Putins Reich: Doschd, einem der letzten unabhängigen TV-Kanäle Russlands, droht das Aus

Angefangen hatte Doschd als Infotainmentkanal, der Präsidenten Dmitri Medwedew zu einer zweiten Amtszeit verhelfen sollte. Nun haben auch Regimegegner das Wort.

Doschd heißt Regen und ist auch der Name eines unangepassten russischen Bezahl-TV-Senders, über dem sich dunkelschwarze Gewitterwolken zusammenbrauen. Mehrere Kabelnetzbetreiber – darunter die Marktführer in Großstädten wie Moskau und St. Petersburg – haben Doschd bereits abgeschaltet, andere wollen folgen. Doschd hatte am Montag, als sich das Ende der 900 Tage währenden Blockade Leningrads durch die Wehrmacht zum 70. Mal jährte, bei einer interaktiven Umfrage von den Zuschauern wissen wollen, ob es nicht besser gewesen wäre, wenn die Stadt sich damals ergeben hätte. Hunderttausende Menschenleben – fast die Hälfte der Bevölkerung war verhungert und erfroren – wären gerettet worden. Landesweit erhob sich ein Sturm der Entrüstung. Nach wenigen Stunden entschuldigten sich die Macher. Doch das Stadtparlament von St. Petersburg hat inzwischen eine Resolution verabschiedet, mit der die Staatsanwaltschaft ersucht wird, dem Sender die Lizenz zu entziehen.

Hitler, so Alexej Makarow von der Regierungspartei „Einiges Russland“, die den Entwurf einbrachte, habe Leningrad, wie St. Petersburg damals hieß, vom Erdboden tilgen wollen. Eine Übergabe habe daher nie zur Disposition gestanden. Die Umfrage sei ein Versuch, die Ergebnisse und Lehren des Großen Vaterländischen Krieges zu revidieren. In Russland ist das ein Straftatbestand. Auch Senatspräsidentin Walentina Matwijenko, die wie Putin aus St. Petersburg stammt, sprach von „Profanation“. Es sei unfassbar, dass ausgerechnet ein russischer Sender versucht, jene zu rehabilitieren, die der Sowjetunion Krieg und hohe Blutopfer aufzwangen. Von Abschaltung wollte sie indes nichts wissen.

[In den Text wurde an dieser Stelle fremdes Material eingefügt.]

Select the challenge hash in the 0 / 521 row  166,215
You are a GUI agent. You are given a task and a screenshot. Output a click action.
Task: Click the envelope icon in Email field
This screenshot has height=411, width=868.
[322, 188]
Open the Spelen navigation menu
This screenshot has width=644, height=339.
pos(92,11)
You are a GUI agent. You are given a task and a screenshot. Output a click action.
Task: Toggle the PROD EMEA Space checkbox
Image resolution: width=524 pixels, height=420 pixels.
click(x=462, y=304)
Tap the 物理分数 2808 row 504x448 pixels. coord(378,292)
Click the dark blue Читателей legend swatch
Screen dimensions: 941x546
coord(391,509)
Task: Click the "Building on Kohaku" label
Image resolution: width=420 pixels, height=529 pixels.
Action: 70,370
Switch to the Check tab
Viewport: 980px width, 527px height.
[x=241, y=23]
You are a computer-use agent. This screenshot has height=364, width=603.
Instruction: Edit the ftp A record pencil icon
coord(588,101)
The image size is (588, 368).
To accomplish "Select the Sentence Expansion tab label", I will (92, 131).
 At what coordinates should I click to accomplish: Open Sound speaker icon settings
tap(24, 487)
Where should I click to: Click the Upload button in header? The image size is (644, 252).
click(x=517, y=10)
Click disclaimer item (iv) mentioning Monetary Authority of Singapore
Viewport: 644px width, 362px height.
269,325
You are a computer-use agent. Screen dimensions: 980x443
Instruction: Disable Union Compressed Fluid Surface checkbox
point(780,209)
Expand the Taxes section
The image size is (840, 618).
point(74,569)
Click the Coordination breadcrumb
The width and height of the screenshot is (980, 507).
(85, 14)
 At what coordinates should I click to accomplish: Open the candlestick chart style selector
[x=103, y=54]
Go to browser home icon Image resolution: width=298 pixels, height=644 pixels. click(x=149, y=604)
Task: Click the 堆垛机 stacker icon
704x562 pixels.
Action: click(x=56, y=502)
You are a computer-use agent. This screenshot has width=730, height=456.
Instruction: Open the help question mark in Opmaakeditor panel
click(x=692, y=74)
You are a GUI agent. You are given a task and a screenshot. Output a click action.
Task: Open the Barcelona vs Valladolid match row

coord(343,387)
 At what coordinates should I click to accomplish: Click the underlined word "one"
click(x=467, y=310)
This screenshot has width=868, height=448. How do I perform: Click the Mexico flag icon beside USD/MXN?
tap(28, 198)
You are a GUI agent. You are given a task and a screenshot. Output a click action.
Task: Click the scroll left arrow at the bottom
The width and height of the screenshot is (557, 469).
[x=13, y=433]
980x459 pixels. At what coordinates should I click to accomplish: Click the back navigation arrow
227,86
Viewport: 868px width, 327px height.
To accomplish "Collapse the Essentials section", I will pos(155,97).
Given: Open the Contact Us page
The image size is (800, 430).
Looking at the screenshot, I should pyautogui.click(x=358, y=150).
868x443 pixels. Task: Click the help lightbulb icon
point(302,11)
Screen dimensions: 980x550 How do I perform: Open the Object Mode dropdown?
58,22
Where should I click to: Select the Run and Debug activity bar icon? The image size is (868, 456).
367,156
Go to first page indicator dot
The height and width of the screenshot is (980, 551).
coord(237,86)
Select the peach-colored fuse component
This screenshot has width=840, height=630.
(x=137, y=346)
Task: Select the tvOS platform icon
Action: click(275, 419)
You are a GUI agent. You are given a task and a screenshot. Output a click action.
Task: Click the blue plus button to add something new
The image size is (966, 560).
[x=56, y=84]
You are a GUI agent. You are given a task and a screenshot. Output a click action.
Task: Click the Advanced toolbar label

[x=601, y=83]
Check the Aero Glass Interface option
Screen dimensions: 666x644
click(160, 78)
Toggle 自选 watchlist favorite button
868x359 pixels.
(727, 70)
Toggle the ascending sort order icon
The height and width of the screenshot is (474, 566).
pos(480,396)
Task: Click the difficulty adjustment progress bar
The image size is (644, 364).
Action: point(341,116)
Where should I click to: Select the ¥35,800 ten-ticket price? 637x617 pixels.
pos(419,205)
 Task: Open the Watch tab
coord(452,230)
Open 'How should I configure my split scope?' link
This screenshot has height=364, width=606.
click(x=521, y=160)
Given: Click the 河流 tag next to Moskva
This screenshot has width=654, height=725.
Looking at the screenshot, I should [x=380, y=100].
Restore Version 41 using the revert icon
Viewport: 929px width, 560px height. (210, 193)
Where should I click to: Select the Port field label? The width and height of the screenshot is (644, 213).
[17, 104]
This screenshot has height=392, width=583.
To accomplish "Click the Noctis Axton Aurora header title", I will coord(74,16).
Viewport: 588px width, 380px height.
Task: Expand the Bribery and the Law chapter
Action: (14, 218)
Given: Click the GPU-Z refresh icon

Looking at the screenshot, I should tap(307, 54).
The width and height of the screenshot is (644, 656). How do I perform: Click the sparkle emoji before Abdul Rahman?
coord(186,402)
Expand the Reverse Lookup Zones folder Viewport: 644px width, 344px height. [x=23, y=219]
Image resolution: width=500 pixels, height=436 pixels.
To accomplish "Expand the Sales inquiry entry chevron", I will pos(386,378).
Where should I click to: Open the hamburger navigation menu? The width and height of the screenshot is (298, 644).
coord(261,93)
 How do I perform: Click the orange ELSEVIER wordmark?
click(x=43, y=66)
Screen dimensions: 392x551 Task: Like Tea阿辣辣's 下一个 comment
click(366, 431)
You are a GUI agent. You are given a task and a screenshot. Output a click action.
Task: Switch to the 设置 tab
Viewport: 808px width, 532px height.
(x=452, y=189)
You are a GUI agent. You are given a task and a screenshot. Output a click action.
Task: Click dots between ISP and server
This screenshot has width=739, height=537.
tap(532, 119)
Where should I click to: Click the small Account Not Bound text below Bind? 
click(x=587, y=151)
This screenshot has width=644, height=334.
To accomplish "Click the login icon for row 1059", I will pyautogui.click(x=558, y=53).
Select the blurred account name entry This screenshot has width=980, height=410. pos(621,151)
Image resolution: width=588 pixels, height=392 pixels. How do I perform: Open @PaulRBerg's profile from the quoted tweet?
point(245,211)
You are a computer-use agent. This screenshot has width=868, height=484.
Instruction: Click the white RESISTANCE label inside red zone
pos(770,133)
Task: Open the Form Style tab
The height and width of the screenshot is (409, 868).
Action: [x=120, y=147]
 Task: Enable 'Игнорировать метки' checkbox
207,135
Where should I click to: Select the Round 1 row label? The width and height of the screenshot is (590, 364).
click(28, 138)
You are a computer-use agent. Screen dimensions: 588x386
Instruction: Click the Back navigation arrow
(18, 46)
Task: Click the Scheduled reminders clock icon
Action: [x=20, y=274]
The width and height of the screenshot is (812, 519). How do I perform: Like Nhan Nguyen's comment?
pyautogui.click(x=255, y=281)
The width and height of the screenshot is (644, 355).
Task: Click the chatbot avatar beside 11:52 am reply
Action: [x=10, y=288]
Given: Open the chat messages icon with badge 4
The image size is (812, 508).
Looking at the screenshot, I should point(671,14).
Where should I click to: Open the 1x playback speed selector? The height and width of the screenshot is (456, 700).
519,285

Die Staatsanwaltschaft selbst sieht das offenbar, anders ermittelt inzwischen sogar wegen Extremismusverdacht. Der Gummiparagraf hat sich schon mehrfach als Allzweckwaffe gegen Regimekritiker aller Art bewährt. Und mit der politisch in der Tat nicht ganz korrekten Umfrage, so glaubt Programmchefin Natalja Sindjejewa, habe Doschd der Macht nur einen lang ersehnten Vorwand geliefert, einen der letzten unabhängigen Sender plattzumachen.

Bühne für Pussy Riot

Angefangen hatte Doschd 2010 als seichter Infotainmentkanal, der Russlands damaligem Präsidenten Dmitri Medwedew zu einer zweiten Amtszeit verhelfen sollte. Spätestens seit den umstrittenen Parlamentswahlen Ende 2011 geht Doschd auf eigene Faust Wasser holen, berichtet live von Protestkundgebungen und bietet Regimegegnern bei Podiumsdiskussionen eine Bühne. Darunter dem kritischen Blogger Alexei Nawalny, der feministischen Punkgruppe Pussy Riot oder auch Ex-Jukos-Chef Michail Chodorkowski, der dem Sender gleich nach seiner Begnadigung im Dezember ein großes Interview gab. Mit „wesentlichen Programmänderungen“ begründete nun „Akado“, eines der größten Kabelnetze im Großraum Moskau, das Ende für Doschd.